Another dairy protein choice for beverages is casein. According to Jeffrey Kegel, business development manager, Milk Specialties Global, Eden Prarie, MN, what sets casein apart is that, unlike most other proteins, it doesn't exist in a crystalline structure. “It is this that gives them unique properties in various food applications, as they are very resilient and easily manipulated at the same time,” he says. Heat tolerance is one casein plus, with the proteins remaining soluble even at retort temperatures. “This allows them to work great in UHT or RTD beverages.”

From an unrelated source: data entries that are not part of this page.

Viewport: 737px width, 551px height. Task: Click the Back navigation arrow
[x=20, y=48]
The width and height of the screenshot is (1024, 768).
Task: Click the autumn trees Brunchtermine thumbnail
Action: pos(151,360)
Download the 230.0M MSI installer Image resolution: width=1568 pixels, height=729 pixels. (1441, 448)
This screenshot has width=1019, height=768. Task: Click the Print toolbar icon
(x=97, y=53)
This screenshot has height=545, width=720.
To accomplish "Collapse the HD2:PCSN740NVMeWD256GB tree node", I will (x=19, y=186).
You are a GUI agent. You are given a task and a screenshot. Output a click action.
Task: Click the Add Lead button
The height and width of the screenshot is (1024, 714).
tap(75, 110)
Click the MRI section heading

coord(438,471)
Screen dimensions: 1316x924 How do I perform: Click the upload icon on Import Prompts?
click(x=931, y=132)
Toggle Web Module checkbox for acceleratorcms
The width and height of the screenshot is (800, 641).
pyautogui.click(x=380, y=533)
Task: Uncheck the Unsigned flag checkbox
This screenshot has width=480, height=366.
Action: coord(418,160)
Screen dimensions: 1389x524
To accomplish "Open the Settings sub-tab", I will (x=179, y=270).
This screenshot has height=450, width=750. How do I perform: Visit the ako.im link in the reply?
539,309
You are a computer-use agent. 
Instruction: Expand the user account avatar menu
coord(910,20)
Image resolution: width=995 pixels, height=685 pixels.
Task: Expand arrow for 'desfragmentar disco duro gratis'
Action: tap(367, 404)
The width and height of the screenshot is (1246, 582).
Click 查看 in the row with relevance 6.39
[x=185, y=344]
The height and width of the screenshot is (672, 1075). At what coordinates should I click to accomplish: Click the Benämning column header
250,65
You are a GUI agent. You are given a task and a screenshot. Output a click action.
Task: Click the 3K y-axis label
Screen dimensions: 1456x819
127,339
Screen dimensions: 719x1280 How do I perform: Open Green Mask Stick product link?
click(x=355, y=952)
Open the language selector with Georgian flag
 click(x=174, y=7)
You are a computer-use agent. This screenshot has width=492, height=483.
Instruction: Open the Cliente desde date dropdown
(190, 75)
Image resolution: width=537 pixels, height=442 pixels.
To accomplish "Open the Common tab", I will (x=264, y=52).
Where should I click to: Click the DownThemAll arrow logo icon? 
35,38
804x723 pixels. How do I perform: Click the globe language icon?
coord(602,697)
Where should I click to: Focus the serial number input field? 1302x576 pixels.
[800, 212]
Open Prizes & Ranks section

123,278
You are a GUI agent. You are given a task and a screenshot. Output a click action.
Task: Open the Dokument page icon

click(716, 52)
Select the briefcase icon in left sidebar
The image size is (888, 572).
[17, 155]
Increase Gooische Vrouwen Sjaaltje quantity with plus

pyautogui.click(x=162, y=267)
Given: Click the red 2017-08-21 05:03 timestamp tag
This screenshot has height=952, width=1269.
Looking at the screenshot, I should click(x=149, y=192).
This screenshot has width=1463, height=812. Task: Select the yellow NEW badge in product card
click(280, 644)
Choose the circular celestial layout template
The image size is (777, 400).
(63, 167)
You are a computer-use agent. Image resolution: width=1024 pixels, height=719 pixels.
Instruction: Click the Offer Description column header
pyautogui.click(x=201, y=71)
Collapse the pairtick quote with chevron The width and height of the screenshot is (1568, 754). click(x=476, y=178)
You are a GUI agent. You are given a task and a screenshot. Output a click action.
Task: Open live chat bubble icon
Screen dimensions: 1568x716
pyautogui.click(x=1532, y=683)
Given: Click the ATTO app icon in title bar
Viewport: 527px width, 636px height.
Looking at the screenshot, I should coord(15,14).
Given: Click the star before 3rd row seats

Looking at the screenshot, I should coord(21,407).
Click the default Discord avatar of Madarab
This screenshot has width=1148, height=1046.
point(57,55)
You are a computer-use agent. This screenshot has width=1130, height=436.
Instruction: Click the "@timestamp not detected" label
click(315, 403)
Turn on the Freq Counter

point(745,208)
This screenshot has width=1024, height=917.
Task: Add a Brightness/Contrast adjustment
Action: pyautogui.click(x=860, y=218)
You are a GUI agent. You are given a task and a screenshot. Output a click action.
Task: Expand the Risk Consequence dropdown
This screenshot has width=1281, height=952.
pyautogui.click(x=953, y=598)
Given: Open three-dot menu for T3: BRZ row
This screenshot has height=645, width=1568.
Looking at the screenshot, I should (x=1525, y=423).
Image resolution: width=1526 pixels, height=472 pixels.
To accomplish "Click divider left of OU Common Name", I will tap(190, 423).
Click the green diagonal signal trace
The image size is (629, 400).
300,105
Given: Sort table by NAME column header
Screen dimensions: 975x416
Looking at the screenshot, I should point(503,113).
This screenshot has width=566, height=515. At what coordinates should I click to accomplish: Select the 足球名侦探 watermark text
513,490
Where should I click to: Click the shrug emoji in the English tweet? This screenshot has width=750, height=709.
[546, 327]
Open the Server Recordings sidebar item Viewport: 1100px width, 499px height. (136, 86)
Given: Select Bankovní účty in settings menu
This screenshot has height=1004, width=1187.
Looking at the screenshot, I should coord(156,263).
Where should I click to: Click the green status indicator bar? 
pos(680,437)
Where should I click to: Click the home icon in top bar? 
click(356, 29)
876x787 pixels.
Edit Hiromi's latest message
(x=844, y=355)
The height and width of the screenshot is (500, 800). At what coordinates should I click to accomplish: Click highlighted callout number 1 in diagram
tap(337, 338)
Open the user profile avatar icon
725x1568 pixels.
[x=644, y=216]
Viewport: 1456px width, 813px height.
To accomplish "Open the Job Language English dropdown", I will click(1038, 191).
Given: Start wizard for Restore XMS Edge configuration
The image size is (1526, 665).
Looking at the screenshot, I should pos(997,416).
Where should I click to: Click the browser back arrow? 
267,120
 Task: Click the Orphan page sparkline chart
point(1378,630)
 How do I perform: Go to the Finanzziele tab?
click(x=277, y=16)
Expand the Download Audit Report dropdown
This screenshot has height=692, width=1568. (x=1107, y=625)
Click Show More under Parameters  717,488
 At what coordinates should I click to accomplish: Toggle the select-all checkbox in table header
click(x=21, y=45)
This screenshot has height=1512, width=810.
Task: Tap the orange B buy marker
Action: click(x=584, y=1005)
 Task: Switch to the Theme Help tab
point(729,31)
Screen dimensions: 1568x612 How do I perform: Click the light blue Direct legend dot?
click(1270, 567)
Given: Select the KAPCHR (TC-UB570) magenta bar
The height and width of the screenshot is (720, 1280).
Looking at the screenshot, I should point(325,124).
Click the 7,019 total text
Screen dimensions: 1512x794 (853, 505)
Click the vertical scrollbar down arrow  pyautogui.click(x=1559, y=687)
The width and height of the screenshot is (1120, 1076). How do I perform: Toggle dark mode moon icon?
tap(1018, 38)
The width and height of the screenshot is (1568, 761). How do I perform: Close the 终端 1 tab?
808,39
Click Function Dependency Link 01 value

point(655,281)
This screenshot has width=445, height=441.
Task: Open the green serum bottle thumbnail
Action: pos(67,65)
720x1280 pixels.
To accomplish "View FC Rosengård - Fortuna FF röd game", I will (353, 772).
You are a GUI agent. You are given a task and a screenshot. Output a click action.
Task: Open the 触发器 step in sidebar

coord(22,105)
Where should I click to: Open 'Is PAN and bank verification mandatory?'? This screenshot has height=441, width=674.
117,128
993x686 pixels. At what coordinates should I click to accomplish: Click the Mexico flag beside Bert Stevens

Casein's flexible, open structure also lends it to use in viscosity control. For example, while sodium caseinates increase viscosity in products that need some texture, addition of calcium to the solution completely changes the profile. “The changes include the calcium causing aggregation of the casein structure, thus lowering the viscosity,” Kegel says, “as well as making the product a milky white color” because the aggregated protein better reflects light. “Depending on the application,” he says, “a sodium- or calcium-based casein-ate may be preferred.”
Starting to gel
For yogurt, Paulsen says, “you want to induce protein-to-protein bonding, because you want the protein to form that really strong network—that gel—to hold the water.” Gelation is an important precursor to a number of protein functions, from water absorption, thickening and adhesion to emulsifying, foaming and stabilization. Without protein gelation, we wouldn’t have coagulated egg white, gelatin desserts, surimi, textured vegetable proteins, bread dough or yogurt.